Jim Miller’s sudden and unexpected death on the evening of Thursday 24th March may not have made the UK terrestrial TV news broadcasts, but for those in the know, he was someone who had a considerable reputation within the americana and roots music community, particularly among fellow musicians. If you haven’t heard of Jim Miller then that is because he was more of a supporting musician than a solo star, but that isn’t to diminish his contribution to the development of roots music for a modern audience, while still recognising and honouring the traditions of the past. He was a member of roots-orientated jamband Donna The Buffalo for twenty years and he was currently a member of Seattle-based Western Centuries, and he worked with renowned fiddle and banjo player, Dirk Powell, amongst others. Jim Miller viewed himself as a rhythm guitarist who contributed to the overall performance, and he was able to step into the spotlight as a songwriter and vocalist when needed.
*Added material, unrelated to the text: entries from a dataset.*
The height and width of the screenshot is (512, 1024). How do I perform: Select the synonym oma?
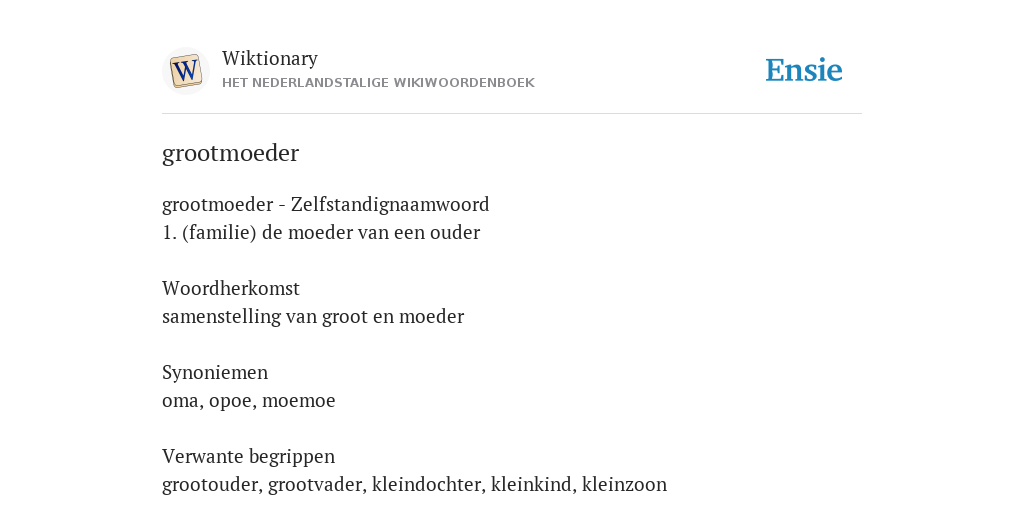tap(180, 400)
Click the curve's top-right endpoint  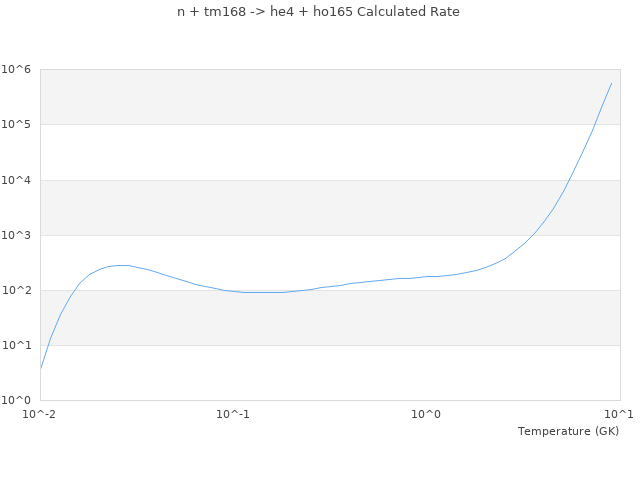coord(611,83)
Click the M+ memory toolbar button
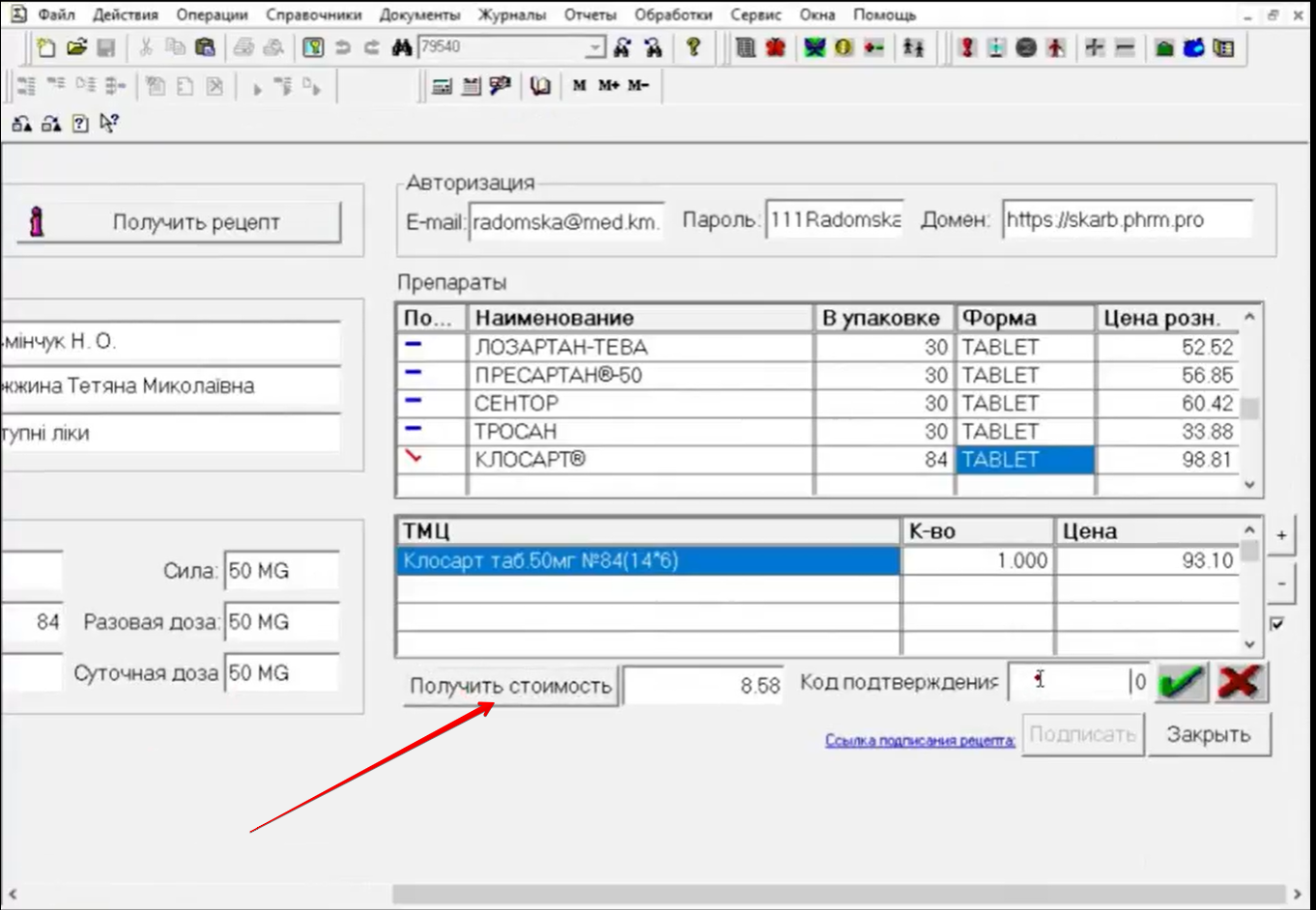The height and width of the screenshot is (910, 1316). click(x=608, y=86)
The Jim Miller story started in Boston in January 1953, but his childhood was spent in Saskatchewan where he was exposed to folk music from an early age by his parents, and he was a member of the Saskatoon Boys Choir. He continued to play music in local rock & roll bands when his family returned to the United States, but he started an academic career being awarded a PhD before the pull of music became overwhelming and he helped form Donna The Buffalo. While Donna The Buffalo may be included in the jamband genre, their music, while eclectic including bluegrass, country, cajun, folk, jazz, reggae, and rock, heavily features roots music with well-developed songs, meaningful lyrics, and a danceable beat. Jim Miller’s last record with them was 2005’s ‘Life’s A Ride’, and while songwriters Tara Nevins and Jeb Puryear were seen as the leaders of the band, Miller’s guitar work and harmony vocals were also key to their overall sound. So much so that Jim Miller was heavily featured on Tara Nevins’ debut solo record ‘Mule To Ride’. Jim Lauderdale has worked regularly with Jim Miller over the years and was an early supporter of Miller and Donna The Buffalo. When Balfa Toujours’ leader Dirk Powell was looking to establish his solo career he turned to Jim Miller whose vocals and guitar were featured on ‘If I Go Ten Thousand Miles’, ‘Hand Me Down’, and ‘Time Again’. Miller played with various leading roots musicians before he formed Western Centuries with like-minded Seattle musicians Cahalen Morrison and Ethan Lawton, following his move to Seattle where his wife was attending graduate school. Western Centuries survived Miller’s return to New York when his wife completed her studies, and their music was a collective based on the songwriting and vocals of the three founding members. Though Western Centuries were founded in the Pacific North West, they mixed various roots styles into their sound. Like Donna The Buffalo, the songwriting of Western Centuries delivered well-written songs that addressed modern issues to go with the modern sound of their mix of traditional root music sounds. Their latest record, ‘Call The Captain’, got its title from the fact that Western Centuries did not have a leader, and ensured Jim Miller’s talents as a singer and songwriter were given free rein.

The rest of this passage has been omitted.